Cable Provider
Cable Provider
When Robby Cuthbert began adapting the structural dynamics of the cable-stayed bridge to such domestic creations as lamps and shelving, he was inspired more by, say, cross-country skiing than any obsession with engineering.
“One of my professors was explaining how opposing muscle groups – like the biceps and triceps – have to work in tandem for maximum performance, and that started me thinking about the tensile properties of cable,” Cuthbert says. “Some cables push surfaces closer together, others pull them apart – as with muscles, the challenge is striking just the right balance.” After his mini-epiphany, Cuthbert began using sculpture as a means of exploring his fascination with tensional methods. (It comes as no surprise that he is an admirer of architect Santiago Calatrava, who has employed the technology on a larger scale with projects such as the Milwaukee Art Museum.)
After graduating from Williams College, where he studied sculpture and architecture, Cuthbert, 25, began casting about for more practical applications for his passion. “I tend to like things that are useful,” he says. “And furniture is like functional sculpture. Now I sculpt to generate ideas – it’s like sketching in plywood.”

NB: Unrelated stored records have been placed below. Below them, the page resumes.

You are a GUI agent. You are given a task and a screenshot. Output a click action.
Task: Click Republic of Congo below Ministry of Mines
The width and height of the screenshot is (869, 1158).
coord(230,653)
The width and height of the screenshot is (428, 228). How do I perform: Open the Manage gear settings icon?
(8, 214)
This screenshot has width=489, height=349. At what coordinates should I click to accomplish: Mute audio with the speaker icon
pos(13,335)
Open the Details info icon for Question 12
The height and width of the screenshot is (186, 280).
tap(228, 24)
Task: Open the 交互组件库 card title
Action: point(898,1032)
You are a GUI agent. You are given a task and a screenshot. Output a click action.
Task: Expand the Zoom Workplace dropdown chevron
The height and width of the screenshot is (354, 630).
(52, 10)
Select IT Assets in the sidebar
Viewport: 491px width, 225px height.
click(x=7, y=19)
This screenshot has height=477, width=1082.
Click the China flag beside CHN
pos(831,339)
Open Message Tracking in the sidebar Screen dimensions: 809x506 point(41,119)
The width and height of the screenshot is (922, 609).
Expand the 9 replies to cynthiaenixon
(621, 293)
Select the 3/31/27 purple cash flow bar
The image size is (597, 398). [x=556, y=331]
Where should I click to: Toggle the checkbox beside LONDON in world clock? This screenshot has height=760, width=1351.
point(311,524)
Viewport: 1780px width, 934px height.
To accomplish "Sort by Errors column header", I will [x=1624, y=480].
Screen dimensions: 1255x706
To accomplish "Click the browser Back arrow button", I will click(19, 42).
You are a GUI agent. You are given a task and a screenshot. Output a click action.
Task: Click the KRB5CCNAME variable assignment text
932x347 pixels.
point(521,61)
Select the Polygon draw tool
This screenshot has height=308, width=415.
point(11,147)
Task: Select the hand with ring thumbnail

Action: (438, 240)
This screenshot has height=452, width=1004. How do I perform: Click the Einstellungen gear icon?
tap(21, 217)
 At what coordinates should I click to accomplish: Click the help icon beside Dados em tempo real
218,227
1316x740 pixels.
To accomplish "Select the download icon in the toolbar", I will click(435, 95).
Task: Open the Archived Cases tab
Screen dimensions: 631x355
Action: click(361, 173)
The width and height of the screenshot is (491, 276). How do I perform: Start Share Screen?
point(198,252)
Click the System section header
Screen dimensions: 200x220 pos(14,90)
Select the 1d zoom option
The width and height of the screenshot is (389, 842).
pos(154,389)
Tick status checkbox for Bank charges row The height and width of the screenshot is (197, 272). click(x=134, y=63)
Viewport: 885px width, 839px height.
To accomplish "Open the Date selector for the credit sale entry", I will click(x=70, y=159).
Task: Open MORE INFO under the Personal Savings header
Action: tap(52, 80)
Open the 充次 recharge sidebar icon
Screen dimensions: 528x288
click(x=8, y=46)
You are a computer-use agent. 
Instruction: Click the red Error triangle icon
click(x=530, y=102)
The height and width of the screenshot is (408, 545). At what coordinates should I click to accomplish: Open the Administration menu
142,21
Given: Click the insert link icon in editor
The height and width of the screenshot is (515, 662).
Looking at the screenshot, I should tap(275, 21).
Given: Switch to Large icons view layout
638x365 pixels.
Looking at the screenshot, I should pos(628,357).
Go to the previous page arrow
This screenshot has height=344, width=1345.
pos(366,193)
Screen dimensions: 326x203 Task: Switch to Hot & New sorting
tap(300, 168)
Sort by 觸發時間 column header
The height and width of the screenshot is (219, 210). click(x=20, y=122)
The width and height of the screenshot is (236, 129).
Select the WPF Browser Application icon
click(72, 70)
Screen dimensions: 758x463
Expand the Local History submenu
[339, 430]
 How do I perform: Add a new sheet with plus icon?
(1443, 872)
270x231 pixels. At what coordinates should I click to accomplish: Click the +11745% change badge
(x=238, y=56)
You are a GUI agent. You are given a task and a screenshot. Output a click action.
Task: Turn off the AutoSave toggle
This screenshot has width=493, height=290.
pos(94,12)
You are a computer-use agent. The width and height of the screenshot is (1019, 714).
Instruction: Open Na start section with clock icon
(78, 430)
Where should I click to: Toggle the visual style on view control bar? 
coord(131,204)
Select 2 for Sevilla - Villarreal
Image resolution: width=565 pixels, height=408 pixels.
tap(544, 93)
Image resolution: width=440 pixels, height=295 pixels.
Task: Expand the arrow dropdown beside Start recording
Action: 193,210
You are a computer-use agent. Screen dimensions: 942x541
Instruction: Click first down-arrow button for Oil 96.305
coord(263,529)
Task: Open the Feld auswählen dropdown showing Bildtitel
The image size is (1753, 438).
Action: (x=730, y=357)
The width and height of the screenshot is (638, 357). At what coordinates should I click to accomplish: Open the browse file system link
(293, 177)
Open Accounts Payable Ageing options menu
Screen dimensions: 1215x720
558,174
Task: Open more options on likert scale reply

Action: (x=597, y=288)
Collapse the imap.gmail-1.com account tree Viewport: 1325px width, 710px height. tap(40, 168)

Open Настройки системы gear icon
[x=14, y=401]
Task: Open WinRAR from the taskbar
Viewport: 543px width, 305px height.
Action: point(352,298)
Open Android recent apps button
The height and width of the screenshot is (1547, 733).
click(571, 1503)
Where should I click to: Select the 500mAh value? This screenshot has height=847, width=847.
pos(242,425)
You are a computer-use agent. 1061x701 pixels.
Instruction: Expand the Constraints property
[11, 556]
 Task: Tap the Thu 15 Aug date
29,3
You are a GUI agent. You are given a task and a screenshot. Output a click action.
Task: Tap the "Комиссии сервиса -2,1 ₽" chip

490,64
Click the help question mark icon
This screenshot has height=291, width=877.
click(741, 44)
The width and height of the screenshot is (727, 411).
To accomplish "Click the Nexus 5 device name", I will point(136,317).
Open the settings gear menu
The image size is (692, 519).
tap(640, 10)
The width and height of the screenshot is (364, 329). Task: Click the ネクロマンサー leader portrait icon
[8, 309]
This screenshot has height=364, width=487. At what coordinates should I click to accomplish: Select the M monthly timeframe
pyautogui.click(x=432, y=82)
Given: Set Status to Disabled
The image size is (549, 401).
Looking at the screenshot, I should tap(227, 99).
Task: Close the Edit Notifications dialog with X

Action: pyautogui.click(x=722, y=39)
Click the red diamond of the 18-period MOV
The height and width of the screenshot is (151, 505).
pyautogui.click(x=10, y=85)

One of Cuthbert’s first pieces to stand on its own was an early version of his glass-topped Contour coffee table, whose bamboo base is composed of four sinuous overlapping curves that never touch. “It had a slight wobble and took me a year to fine-tune.” Thin steel filaments, rather than adhesives or fasteners, support the mahogany swoosh of his Signature lamp. And the cantilevered oak plank of the Suspension shelf appears to float away from its mahogany spine, supporting up to 45 pounds of books and tchotchkes with little visible means of support.
By the way, that embedded word “suspense” is not accidental: “I am intrigued with creating furniture that contains a bit of an enigma – some visual uncertainty,” Cuthbert admits. “It’s part of the fun.”
Cuthbert credits a Kickstarter campaign for his relatively quick transformation from student artist to entrepreneur; it bought him valuable time to tinker while ramping up demand for goods. And moving across the country to Palo Alto, California, when his girlfriend got a job in the area was a serendipitous boon. He does production at the nearby community-based TechShop — “It’s like a full-service gym for the maker community” – which offers wood and metal shops, laser cutters, 3D printers, and the CNC router that cuts out the curvy shapes he favors more efficiently than hands ever could.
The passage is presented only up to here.